A note to teachers and administrators
Why do public programs?

In Horace’s School, a sequel to Horace’s Compromise, Theodore R. Sizer, founder of the Coalition of Essential Schools, makes a compelling case for public exhibitions as the key to accountability in education. Public exhibitions are complex performances which allow us to assess complex learning.

In a public exhibition, a student’s knowledge is on the line. He or she has to do in-depth research, prepare the presentation, and be ready to defend it.

In nearly any public presentation, a student can be assessed for communication skills, forms of inquiry, and the way he or she puzzled things out. In specific presentations, such as a project focusing on veterans, students can be assessed for historical knowledge, knowledge gleaned from literature, and research and writing skills.
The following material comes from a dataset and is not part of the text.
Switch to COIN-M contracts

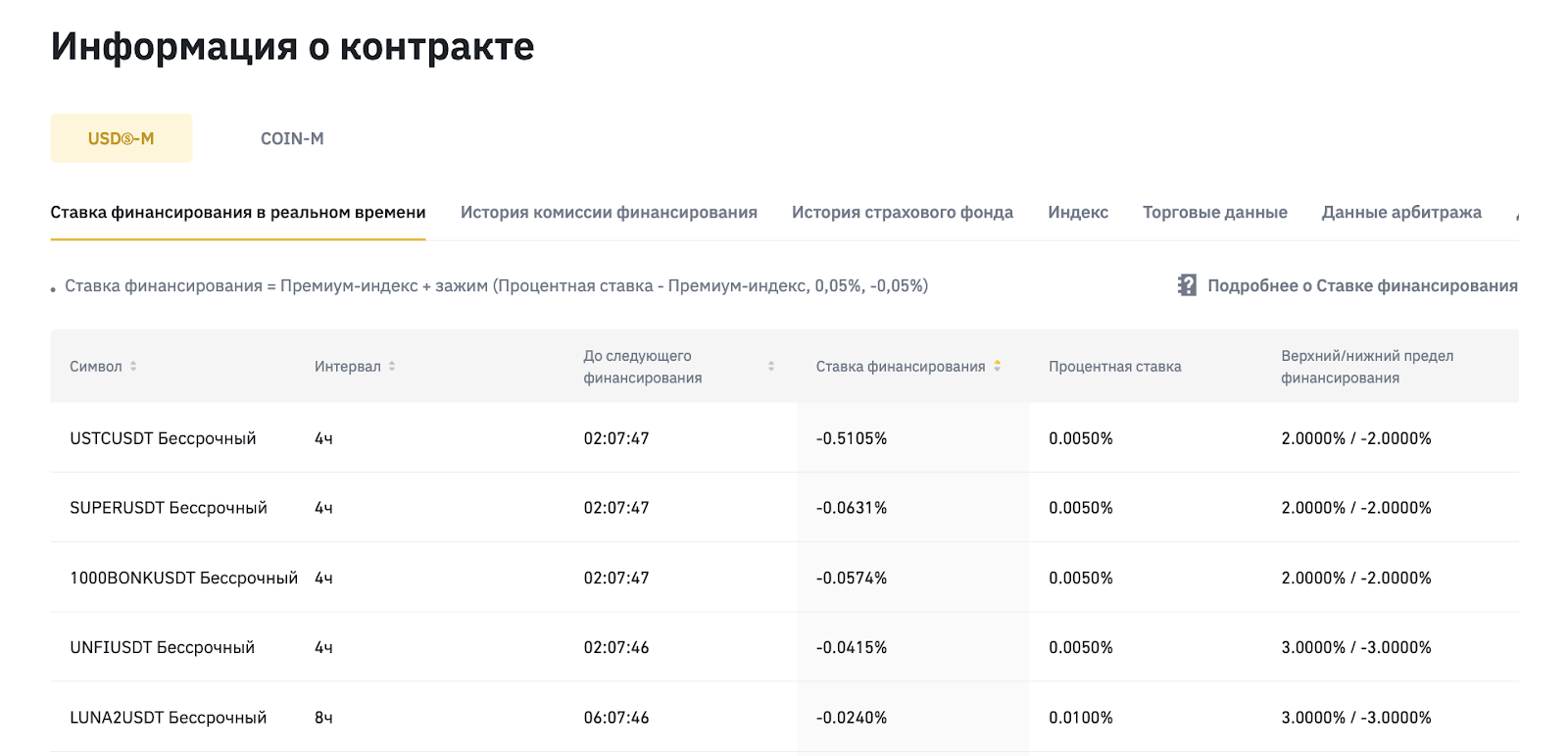pyautogui.click(x=292, y=138)
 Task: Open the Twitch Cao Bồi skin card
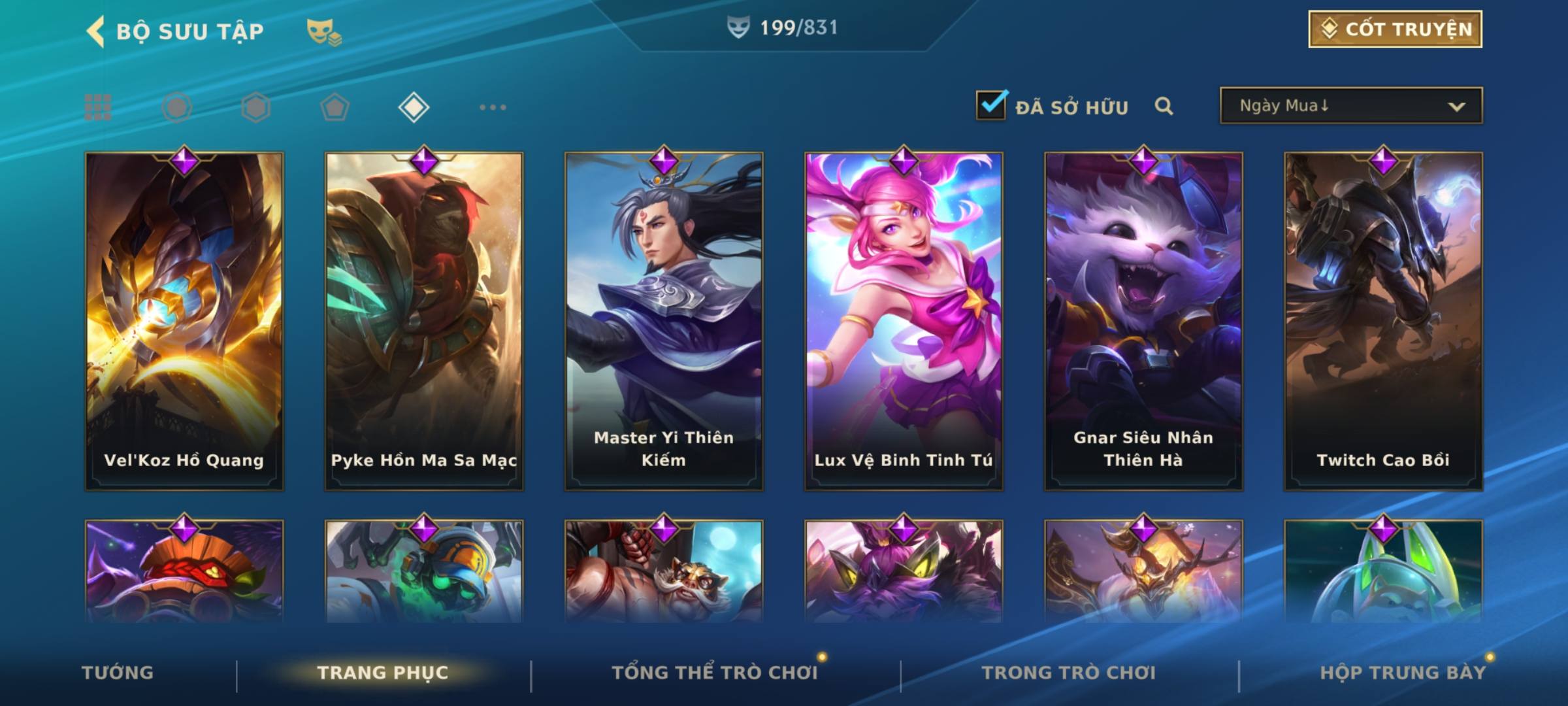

In an ambitious project, such as building a Habitat for Humanity house, there are many possibilities for assessment. Besides the obvious math skills involved in carpentry, students could prepare an Environmental Impact Statement and be assessed for history, science, and research and writing skills. Or they could study architecture and be assessed for their knowledge of art. Perhaps they could prepare a rationale for why the home should be built by researching the plight of the homeless or working poor. This could set them up to be assessed in philosophy and sociology.

It’s commonly agreed that students should have to meet high and challenging standards but we can’t seem to agree on how to assess their progress toward those standards. Theodore Sizer and many educators around the country believe we won’t meet quality standards without quality assessments, and that public exhibitions should be part of our assessment repertoire.